Implementation in C++

#include<iostream>
#define NODE 5
using namespace std;

int graph[NODE][NODE] = {
   {0, 1, 0, 1, 0},
   {1, 0, 1, 1, 1},
   {0, 1, 0, 0, 1},
   {1, 1, 0, 0, 1},
   {0, 1, 1, 1, 0},
};
   
/* int graph[NODE][NODE] = {
   {0, 1, 0, 1, 0},
   {1, 0, 1, 1, 1},
   {0, 1, 0, 0, 1},
   {1, 1, 0, 0, 0},
   {0, 1, 1, 0, 0},
}; */

int path[NODE];

void displayCycle() {
   cout<<  " Following is the hamiltonian cycle: ";

   for (int i = 0; i < NODE; i++)
      cout << path[i] << " ";
   cout << path[0] << endl;      //print the first vertex again
}

bool isValid(int v, int k) {
   if (graph [path[k-1]][v] == 0)   //if there is no edge
      return false;

   for (int i = 0; i < k; i++)   //if vertex is already taken, skip that
      if (path[i] == v)
         return false;
   return true;
}

bool cycleFound(int k) {
   if (k == NODE) {             //when all vertices are in the path
      if (graph[path[k-1]][ path[0] ] == 1 )
         return true;
      else
         return false;
   }

   for (int v = 1; v < NODE; v++) {       //for all vertices except starting point
      if (isValid(v,k)) {                //if possible to add v in the path
         path[k] = v;
         if (cycleFound (k+1) == true)
            return true;
         path[k] = -1;               //when k vertex will not in the solution
      }
   }
   return false;
}

bool hamiltonianCycle() {
   for (int i = 0; i < NODE; i++)
      path[i] = -1;
   path[0] = 0; //first vertex as 0

   if ( cycleFound(1) == false ) {
      cout << "No path possible"<<endl;
      return false;
   }

   displayCycle();
   return true;
}

int main() {
   hamiltonianCycle();
}

 

Output:

Following is the hamiltonian cycle: 0 1 2 4 3 0

 

Complexity Analysis

Time Complexity: O(|N))

Space Complexity: O(| V |)

This space will be used by a path array that will store the Hamiltonian path, and its maximum length can be equal to the vertices of the graph.

Frequently Asked Questions

Which is Backtracking Algorithm? 

Backtracking is an algorithmic technique for solving problems recursively by trying to build a solution incrementally, one piece at a time, removing those solutions that fail to satisfy the constraints of the problem at any point in time.

What is the difference between Breadth-first Search and Depth-first search? 

The BFS uses a queue data structure while DFS uses the stack data structure.

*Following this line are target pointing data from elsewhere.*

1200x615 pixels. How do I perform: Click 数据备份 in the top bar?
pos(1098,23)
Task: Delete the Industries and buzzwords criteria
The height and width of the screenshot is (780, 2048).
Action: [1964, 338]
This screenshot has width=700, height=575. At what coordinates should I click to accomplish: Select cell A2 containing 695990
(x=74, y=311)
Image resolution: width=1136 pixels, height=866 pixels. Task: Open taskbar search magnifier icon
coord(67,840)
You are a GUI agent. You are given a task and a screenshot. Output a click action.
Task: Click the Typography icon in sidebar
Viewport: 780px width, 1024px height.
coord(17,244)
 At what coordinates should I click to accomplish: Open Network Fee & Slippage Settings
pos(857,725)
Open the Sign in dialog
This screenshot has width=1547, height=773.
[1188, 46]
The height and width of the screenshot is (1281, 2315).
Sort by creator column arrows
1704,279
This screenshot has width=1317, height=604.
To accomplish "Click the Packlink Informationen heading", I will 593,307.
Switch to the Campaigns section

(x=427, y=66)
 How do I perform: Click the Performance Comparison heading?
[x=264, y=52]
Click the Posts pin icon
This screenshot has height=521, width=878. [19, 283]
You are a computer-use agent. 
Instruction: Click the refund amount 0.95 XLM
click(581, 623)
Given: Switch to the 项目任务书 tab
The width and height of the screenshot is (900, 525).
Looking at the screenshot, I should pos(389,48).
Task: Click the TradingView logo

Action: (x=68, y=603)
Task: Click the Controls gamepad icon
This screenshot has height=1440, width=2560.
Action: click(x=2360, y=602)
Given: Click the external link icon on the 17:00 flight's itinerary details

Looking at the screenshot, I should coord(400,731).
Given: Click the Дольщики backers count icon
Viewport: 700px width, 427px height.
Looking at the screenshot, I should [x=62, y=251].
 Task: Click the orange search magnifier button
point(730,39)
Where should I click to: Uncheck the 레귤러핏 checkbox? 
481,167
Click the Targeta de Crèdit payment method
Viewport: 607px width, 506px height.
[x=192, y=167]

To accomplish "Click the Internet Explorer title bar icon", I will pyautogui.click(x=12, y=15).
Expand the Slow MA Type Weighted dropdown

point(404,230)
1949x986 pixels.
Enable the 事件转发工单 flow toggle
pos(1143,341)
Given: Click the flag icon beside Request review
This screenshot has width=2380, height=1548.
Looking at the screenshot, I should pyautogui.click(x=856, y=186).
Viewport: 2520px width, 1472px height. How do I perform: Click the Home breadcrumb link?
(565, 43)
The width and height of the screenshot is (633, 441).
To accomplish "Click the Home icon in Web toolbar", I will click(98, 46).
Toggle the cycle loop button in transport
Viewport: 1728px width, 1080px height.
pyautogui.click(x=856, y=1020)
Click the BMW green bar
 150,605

BFS is more suitable for searching vertices closer to the given source, while DFS is more suitable for solutions away from the source.

What is the maximum number of edges in the undirected graph of Nodes N? 

Each node can have an edge over every other n-1 node in an undirected graph. Therefore the total number of edges possible is n*(n-1)/2.

Conclusion

In this article, we discussed the problem of implementing the Hamiltonian Path. We hope you understand the problem and solution properly. Now you can do more similar questions.